If you read some sarcasm into this, you are right. After all there are enough bloggers who had warned about the current global crisis as many as 5 years early.
Sarcasm is the mildest form I can call my lines following below. Or was it just plain ignorance of warning voices that lead the authors of this annual report to start off with a question?
How could this happen? No one thought that the financial system could collapse.
Maybe they had better looked at the irresponsible monetary policy of the Federal Reserve in this millennium that did not create a society of house owners but a universe of debtors who have sunk below the water line called negative equity.

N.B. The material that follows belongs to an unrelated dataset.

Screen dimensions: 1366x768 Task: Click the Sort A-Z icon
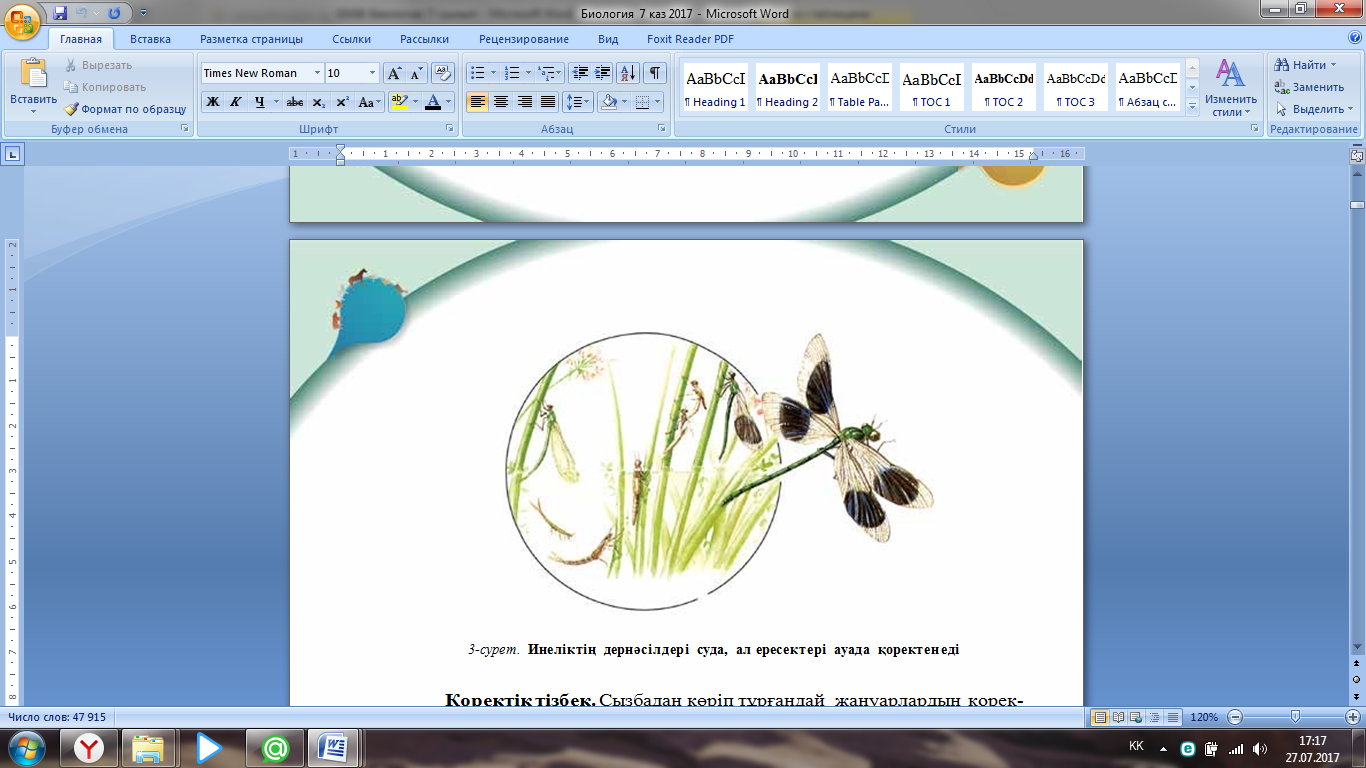[628, 73]
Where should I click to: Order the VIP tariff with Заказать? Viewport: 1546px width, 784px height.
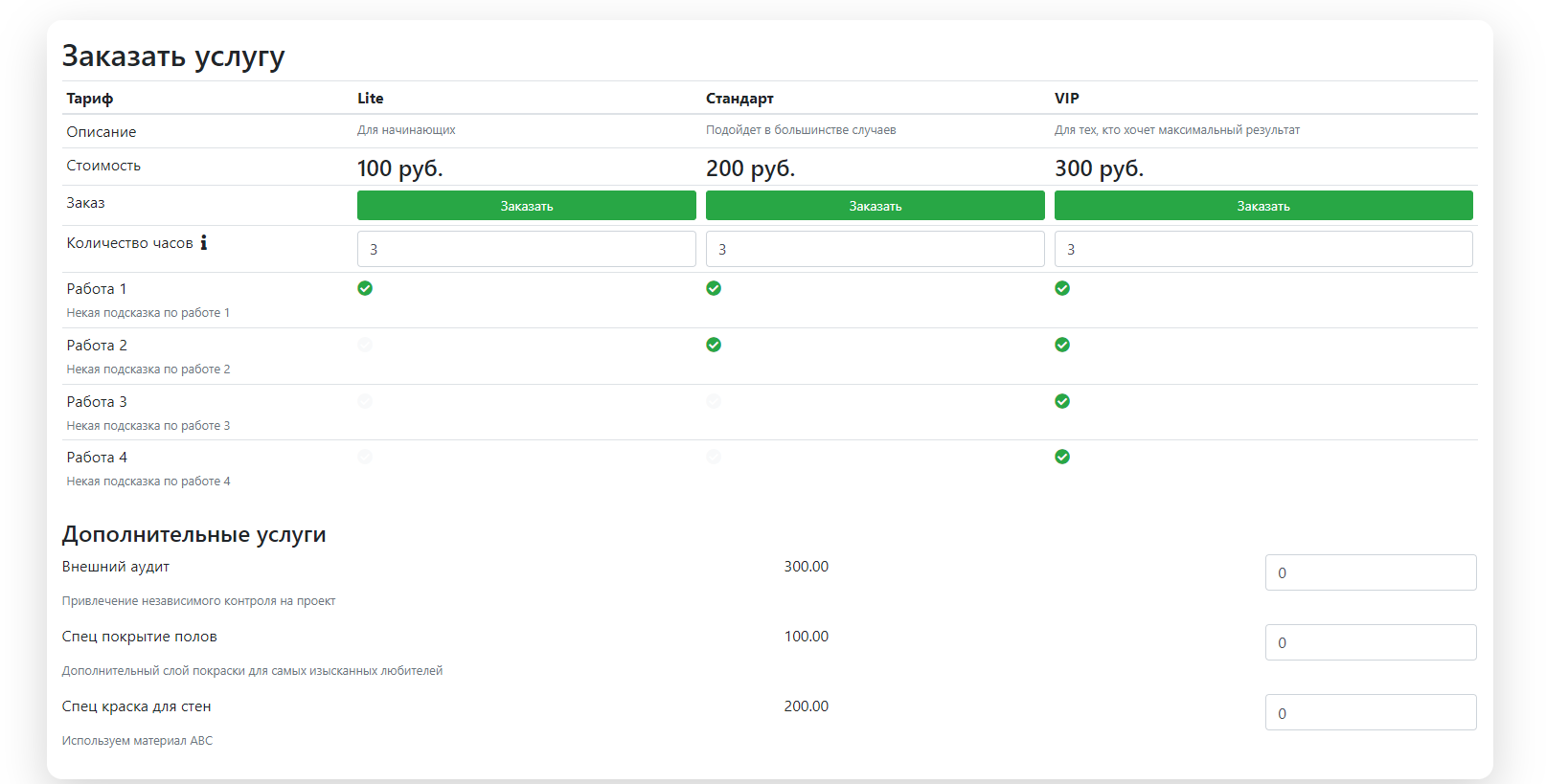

And how about reading other stuff than the Bubble Street Journal (WSJ) or other lamestream media? Simple "Go ogle" searches on various topics and reading their very own statistics could have alerted them to such fundamental changes like the USA morphing from the biggest creditor (until Nixon closed the gold window) to the biggest debtor in 3 decades that managed to stuff its unbacked FRNs down the throat of more or less all other nations under the disguise that these unbacked greenbacks were a "reserve currency."
As I am already so enraged I refer you to pages 2 to 10 of Alice in Wonderland, sorry, I meant the BIS annual report.
I have only one explanation for their explanations: One does not bite the hand that feeds one. I bow my head in honour of former World Bank chief economist Joseph Stiglitz who overcame this rule in order to set the record straight with his books. The same applies to former economic hitman John Perkins who tells in 2 books how he was contracted to draw unrealistic growth scenarios for developing countries, to be used by US banks and companies as a reason to indebt such nations while reimporting the loans by handing out contracts to US firms, greasing the local elite's hands on the way.
You don't really have to read these 9 pages if you have been following this blog on a post-by-post basis since
April 2005.
You can also skip page 11, containing such wisdom like:
Commentators cautioned about the deterioration of credit standards, especially in the issuance of mortgages. And they warned about the risks that come with rapid financial innovation.
Do they allude to the blogosphere or did I just drink too much vin du pays this sunny afternoon?
Page 12 shines a light on the true problem for the first time:
Monetary policymakers’ only available instrument was the short-term interest rate, and there was a broad consensus that this tool would be ineffective against the alleged threat.
How many SDRs does one get paid for such enlightenment - after the world's investors were pared of half their savings in 2008, according to Blackstone?
As the BIS writers begin mind games whether more regulation - currently a hot issue in the EU especially stressed by German chancellor Angela Merkel - could have helped avoid the mess we currently live in, I humbly remind everybody that in a truly free market it is every investors own occupation to do his due diligence on prospected investments. There has never been a
free lunch.
Before you get tired; the BIS is good at drawing tables of events that truly simplify recollecting what lead to the biggest financial/economic crisis in mankind's written history.

TABLE: Most important events leading to the current crisis. Source: BIS Annual Report. (Click all graphs for a larger image)
If you did not replicate Robinson Crusoe's
life on an isolated island you can also skip pages 16 and 17.